A society of this kind will project its own present
into the future and will merely repeat the form it has already acquired. For
this society the future ceases to offer scope for possible change; and in this
way the society also surrenders its freedom…Natural history demonstrates from other
living things as well that closing up against the future, self-immunization
against change, and the breaking off of communication with other living things
leads to self-destruction and death….Closed systems bar themselves against
suffering and self-transformation. They grow rigid and condemn themselves to
death. The opening of closed systems and the breaking down of their isolation and
immunization will have to come about through the acceptance of suffering. But
the only living beings that are capable of doing this are the ones which display
a high degree of vulnerability an capacity for change. They are not merely
alive; they make other things live as well.” (Jurgen Moltmann, The Future of
Creation, SCM, London, 1979, p.118-123)
Intuition, in ethics, love, aesthetics and eschatology**
can be considered integral to the healthy individual life, as well as to the
ultimate destiny of the people inhabiting the planet. It is not confined to an
ideology, a gender, a geography, an ethnicity, a language, or a religion. Nor
can it be encapsulated by a single or even multiple laws. Nor can it be
examined by a graduate course in philosophy. It, like the fog that lies in the
valleys in autumn, not only gauzes over the pine and the oak trees on the
surrounding hill but also enhances the mystery and the majesty, the artistry and
the eternity of the landscape itself. Our attempts to dissipate, to dissolve,
and to fight the ubiquitous ethereal nature of our inherent intuition only
belie our very existence, making us self-sabotaging victims of our own blindness.

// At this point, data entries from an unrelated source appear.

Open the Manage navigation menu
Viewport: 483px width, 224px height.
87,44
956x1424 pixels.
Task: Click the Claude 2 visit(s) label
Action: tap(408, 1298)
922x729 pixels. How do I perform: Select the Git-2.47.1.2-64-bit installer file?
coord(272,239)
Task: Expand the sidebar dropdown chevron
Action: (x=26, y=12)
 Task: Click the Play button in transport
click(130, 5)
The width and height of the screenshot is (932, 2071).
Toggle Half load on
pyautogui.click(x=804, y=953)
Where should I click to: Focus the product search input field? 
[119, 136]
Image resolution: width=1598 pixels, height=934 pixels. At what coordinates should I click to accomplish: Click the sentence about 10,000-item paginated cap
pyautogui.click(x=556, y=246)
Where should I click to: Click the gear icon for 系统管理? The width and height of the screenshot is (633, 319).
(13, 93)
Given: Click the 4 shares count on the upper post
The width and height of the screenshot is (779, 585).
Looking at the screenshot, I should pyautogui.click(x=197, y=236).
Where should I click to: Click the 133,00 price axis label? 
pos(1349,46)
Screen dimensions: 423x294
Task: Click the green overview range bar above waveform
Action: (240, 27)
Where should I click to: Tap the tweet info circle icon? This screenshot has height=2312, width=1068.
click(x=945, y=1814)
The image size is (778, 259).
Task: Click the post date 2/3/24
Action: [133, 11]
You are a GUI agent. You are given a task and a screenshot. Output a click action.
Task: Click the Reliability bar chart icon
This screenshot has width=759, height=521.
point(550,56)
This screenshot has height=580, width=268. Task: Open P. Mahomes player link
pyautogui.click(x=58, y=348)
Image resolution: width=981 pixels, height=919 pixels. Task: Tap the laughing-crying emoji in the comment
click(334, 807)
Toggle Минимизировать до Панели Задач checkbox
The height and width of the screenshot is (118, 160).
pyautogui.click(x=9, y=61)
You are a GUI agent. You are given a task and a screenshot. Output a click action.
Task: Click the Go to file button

And men, placed in front of their computer screen, or
their fork-lift, or their semi-trailer, or their scalpel, or their case law
books, or their classrooms, focused on the immediate, literal, practical, empirical
information at hand, are likely to let our energies, talents, imaginations and universes
become imprisoned in that cell.
Opening to a less constricted view and attitude of his
own potential and the potential of the universe can and will only enliven not
only his literal breathing and the potential for freedom for all of his ancestors
and his legacy.
*(Latin for turned/curved
inward on oneself, a life lived inward for oneself rather than outward for God
and others.
**The part of theology concerned with death,
judgement, and the final destiny of the soul and of humankind.